Schede Grafiche

Gigabyte RTX 3080 Ti Gaming OC | Recensione

Nonostante il mercato delle schede grafiche (e non solo) stia affrontando un periodo piuttosto difficile a causa della mancanza cronica di semiconduttori innescata dall’aumento notevole della domanda dovuto alla pandemia di COVID-19 (e conseguente necessità di lavorare e/o studiare da casa per milioni di persone in tutto il mondo), Nvidia di certo non ha intenzione di rallentare l’uscita dei suoi nuovi prodotti.

Dopo mesi di leak e rumor, corroborati da registrazioni presso enti come l’ECC, finalmente abbiamo messo le mani sulla Gigabyte GeForce RTX 3080 Ti Gaming OC, scheda video che dovrebbe posizionarsi tra i modelli RTX 3080 e RTX 3090 lanciati lo scorso anno (e ancora piuttosto introvabili) e che cerca anche di arginare il fenomeno della corsa all’acquisto da parte dei miner di criptovalute grazie all’implementazione di un sistema che limita l’hash rate quando viene individuata l’esecuzione di algoritmi specifici per Ethereum. Questo, stando a Nvidia, dovrebbe disincentivarne l’acquisto da parte dei miner, così che le schede arrivino solo ai loro veri destinatari: i videogiocatori.

Design e specifiche tecniche

Dal punto di vista estetico, la Gigabyte RTX 3080 Ti Gaming OC è molto simile alla sua sorellina GeForce RTX 3080 Gaming OC, di cui trovate la nostra recensione a questo indirizzo. Ancora una volta ci troviamo di fronte a un prodotto piuttosto voluminoso in grado di occupare 2,7 slot di espansione e contraddistinto dal sistema di raffreddamento a tripla ventola “Windforce 3X”, composto da due ventole da 90mm accompagnate da una terza da 80mm che si occupano di espellere il calore dal voluminoso dissipatore, al quale sono collegate ben sette heatpipe che hanno origine dalla larga piastra in rame a contatto con la GPU.
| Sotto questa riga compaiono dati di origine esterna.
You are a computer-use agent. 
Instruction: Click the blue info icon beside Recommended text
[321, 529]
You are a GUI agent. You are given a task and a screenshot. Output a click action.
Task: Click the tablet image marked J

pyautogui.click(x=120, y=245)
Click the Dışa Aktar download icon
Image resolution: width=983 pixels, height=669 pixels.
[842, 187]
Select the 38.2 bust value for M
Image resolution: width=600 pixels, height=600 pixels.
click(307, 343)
L’uso di un sistema di rotazione alternato punta a ridurre la turbolenza delle ventole adiacenti e incrementare la pressione dell’aria per massimizzarne l’efficienza. Inoltre, la funzionalità “3D Active Fan” garantisce una bassa rumorosità complessiva, dato che, quando la GPU si trova a eseguire carichi leggeri o è in idle, le ventole avranno la possibilità di fermarsi completamente. A protezione della parte posteriore troviamo un backplate in metallo, mentre il sistema RGB Fusion 2.0 consente di personalizzare l’illuminazione del logo Gigabyte posto lateralmente e sincronizzarla con altri dispositivi della linea Aorus. L’uso di componenti di alta qualità e un’estrema cura in fase di produzione hanno reso abbastanza fiduciosa Gigabyte da offrire ben quattro anni di garanzia (previa registrazione).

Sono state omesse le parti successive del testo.